- EXERCISE REQUIREMENTS -
Transcribe the full listing exactly.

- EXTRACTED RECORDS -
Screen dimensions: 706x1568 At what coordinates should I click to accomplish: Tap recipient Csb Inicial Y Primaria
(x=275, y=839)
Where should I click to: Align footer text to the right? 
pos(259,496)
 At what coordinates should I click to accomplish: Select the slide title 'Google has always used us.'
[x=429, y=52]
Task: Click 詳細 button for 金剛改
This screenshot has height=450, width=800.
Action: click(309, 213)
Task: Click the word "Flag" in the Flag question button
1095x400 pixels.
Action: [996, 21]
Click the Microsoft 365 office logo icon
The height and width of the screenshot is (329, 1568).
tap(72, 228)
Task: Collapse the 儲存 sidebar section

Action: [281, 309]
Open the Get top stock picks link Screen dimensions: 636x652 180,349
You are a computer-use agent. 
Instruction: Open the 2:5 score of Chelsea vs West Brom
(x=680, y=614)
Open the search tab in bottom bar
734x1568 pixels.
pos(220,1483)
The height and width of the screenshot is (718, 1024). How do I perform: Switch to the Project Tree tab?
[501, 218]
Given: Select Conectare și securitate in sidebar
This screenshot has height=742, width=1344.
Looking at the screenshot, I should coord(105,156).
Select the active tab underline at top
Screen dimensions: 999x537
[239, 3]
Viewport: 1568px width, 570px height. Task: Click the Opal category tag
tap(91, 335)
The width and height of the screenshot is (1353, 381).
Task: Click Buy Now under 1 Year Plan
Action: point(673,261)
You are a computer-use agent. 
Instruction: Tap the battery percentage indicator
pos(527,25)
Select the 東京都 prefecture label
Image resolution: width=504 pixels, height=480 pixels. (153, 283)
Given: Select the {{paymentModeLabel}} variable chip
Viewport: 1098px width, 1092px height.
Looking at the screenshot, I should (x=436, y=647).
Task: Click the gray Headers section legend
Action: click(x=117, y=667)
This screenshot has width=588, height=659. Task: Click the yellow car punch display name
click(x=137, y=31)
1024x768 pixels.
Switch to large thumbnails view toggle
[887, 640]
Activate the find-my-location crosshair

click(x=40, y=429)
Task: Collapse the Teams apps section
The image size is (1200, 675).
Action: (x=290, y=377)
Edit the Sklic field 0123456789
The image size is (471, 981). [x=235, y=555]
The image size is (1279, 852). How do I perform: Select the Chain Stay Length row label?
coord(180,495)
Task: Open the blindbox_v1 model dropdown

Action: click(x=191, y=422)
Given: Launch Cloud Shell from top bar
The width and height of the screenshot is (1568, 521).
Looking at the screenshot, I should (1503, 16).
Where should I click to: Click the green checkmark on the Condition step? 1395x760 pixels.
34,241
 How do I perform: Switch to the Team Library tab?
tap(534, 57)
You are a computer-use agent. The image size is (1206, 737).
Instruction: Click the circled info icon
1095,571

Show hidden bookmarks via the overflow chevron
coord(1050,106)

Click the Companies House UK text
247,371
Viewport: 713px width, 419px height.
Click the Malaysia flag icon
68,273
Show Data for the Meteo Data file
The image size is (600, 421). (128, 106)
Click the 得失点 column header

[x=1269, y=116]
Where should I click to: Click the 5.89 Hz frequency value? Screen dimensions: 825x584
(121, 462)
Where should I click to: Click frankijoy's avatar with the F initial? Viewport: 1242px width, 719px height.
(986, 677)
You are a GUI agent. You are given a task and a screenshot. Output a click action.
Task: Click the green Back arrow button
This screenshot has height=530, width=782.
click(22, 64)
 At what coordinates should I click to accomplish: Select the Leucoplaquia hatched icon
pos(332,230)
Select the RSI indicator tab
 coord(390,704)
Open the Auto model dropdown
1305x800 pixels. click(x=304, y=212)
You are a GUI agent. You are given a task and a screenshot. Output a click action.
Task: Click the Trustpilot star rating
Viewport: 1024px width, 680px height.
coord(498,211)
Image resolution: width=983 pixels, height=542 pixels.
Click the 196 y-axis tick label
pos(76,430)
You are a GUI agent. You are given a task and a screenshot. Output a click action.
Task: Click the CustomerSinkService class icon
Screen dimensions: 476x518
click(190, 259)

- TASK RESULT -
Screen dimensions: 706x1568 At what coordinates should I click to accomplish: Tap recipient Csb Inicial Y Primaria
(x=275, y=839)
Where should I click to: Align footer text to the right? 
pos(259,496)
 At what coordinates should I click to accomplish: Select the slide title 'Google has always used us.'
[x=429, y=52]
Task: Click 詳細 button for 金剛改
This screenshot has height=450, width=800.
Action: click(309, 213)
Task: Click the word "Flag" in the Flag question button
1095x400 pixels.
Action: [996, 21]
Click the Microsoft 365 office logo icon
The height and width of the screenshot is (329, 1568).
tap(72, 228)
Task: Collapse the 儲存 sidebar section

Action: [281, 309]
Open the Get top stock picks link Screen dimensions: 636x652 180,349
You are a computer-use agent. 
Instruction: Open the 2:5 score of Chelsea vs West Brom
(x=680, y=614)
Open the search tab in bottom bar
734x1568 pixels.
pos(220,1483)
The height and width of the screenshot is (718, 1024). How do I perform: Switch to the Project Tree tab?
[501, 218]
Given: Select Conectare și securitate in sidebar
This screenshot has height=742, width=1344.
Looking at the screenshot, I should coord(105,156).
Select the active tab underline at top
Screen dimensions: 999x537
[239, 3]
Viewport: 1568px width, 570px height. Task: Click the Opal category tag
tap(91, 335)
The width and height of the screenshot is (1353, 381).
Task: Click Buy Now under 1 Year Plan
Action: point(673,261)
You are a computer-use agent. 
Instruction: Tap the battery percentage indicator
pos(527,25)
Select the 東京都 prefecture label
Image resolution: width=504 pixels, height=480 pixels. (153, 283)
Given: Select the {{paymentModeLabel}} variable chip
Viewport: 1098px width, 1092px height.
Looking at the screenshot, I should (x=436, y=647).
Task: Click the gray Headers section legend
Action: click(x=117, y=667)
This screenshot has width=588, height=659. Task: Click the yellow car punch display name
click(x=137, y=31)
1024x768 pixels.
Switch to large thumbnails view toggle
[887, 640]
Activate the find-my-location crosshair

click(x=40, y=429)
Task: Collapse the Teams apps section
The image size is (1200, 675).
Action: (x=290, y=377)
Edit the Sklic field 0123456789
The image size is (471, 981). [x=235, y=555]
The image size is (1279, 852). How do I perform: Select the Chain Stay Length row label?
coord(180,495)
Task: Open the blindbox_v1 model dropdown

Action: click(x=191, y=422)
Given: Launch Cloud Shell from top bar
The width and height of the screenshot is (1568, 521).
Looking at the screenshot, I should (1503, 16).
Where should I click to: Click the green checkmark on the Condition step? 1395x760 pixels.
34,241
 How do I perform: Switch to the Team Library tab?
tap(534, 57)
You are a computer-use agent. The image size is (1206, 737).
Instruction: Click the circled info icon
1095,571

Show hidden bookmarks via the overflow chevron
coord(1050,106)

Click the Companies House UK text
247,371
Viewport: 713px width, 419px height.
Click the Malaysia flag icon
68,273
Show Data for the Meteo Data file
The image size is (600, 421). (128, 106)
Click the 得失点 column header

[x=1269, y=116]
Where should I click to: Click the 5.89 Hz frequency value? Screen dimensions: 825x584
(121, 462)
Where should I click to: Click frankijoy's avatar with the F initial? Viewport: 1242px width, 719px height.
(986, 677)
You are a GUI agent. You are given a task and a screenshot. Output a click action.
Task: Click the green Back arrow button
This screenshot has height=530, width=782.
click(22, 64)
 At what coordinates should I click to accomplish: Select the Leucoplaquia hatched icon
pos(332,230)
Select the RSI indicator tab
 coord(390,704)
Open the Auto model dropdown
1305x800 pixels. click(x=304, y=212)
You are a GUI agent. You are given a task and a screenshot. Output a click action.
Task: Click the Trustpilot star rating
Viewport: 1024px width, 680px height.
coord(498,211)
Image resolution: width=983 pixels, height=542 pixels.
Click the 196 y-axis tick label
pos(76,430)
You are a GUI agent. You are given a task and a screenshot. Output a click action.
Task: Click the CustomerSinkService class icon
Screen dimensions: 476x518
click(190, 259)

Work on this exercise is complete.